Supplied data
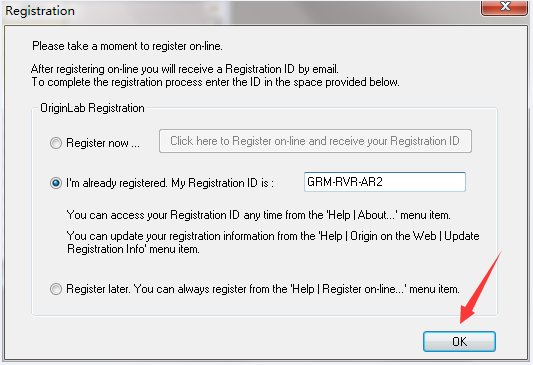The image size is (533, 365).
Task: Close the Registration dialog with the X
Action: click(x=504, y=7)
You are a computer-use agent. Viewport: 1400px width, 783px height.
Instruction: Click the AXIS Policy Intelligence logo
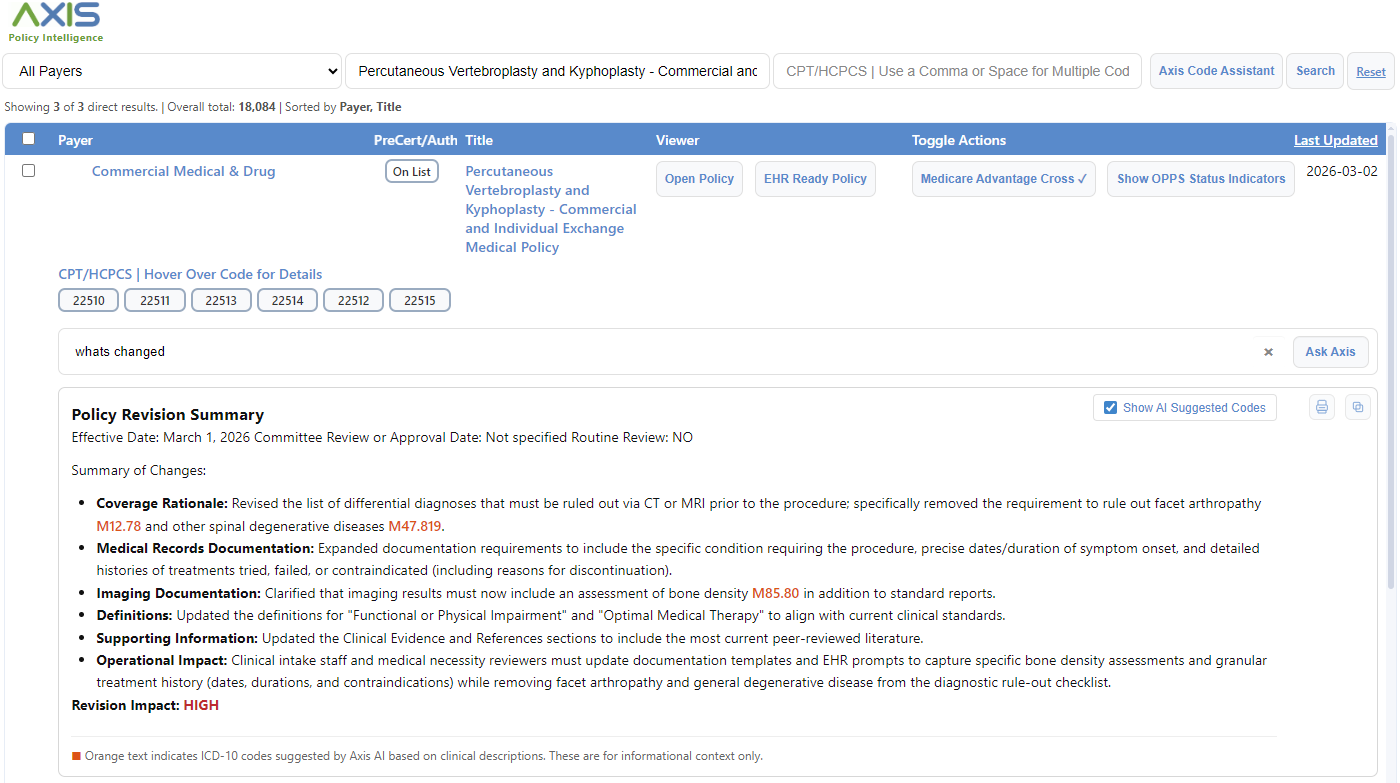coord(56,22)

The problem
Rewrite all the items above, substituting "emblem" for "logo" and keeping every other word unchanged. Omit the pictures.

Task response
The image size is (533, 365).
Task: Close the Registration dialog with the X
Action: click(x=504, y=7)
You are a computer-use agent. Viewport: 1400px width, 783px height.
Instruction: Click the AXIS Policy Intelligence emblem
coord(56,22)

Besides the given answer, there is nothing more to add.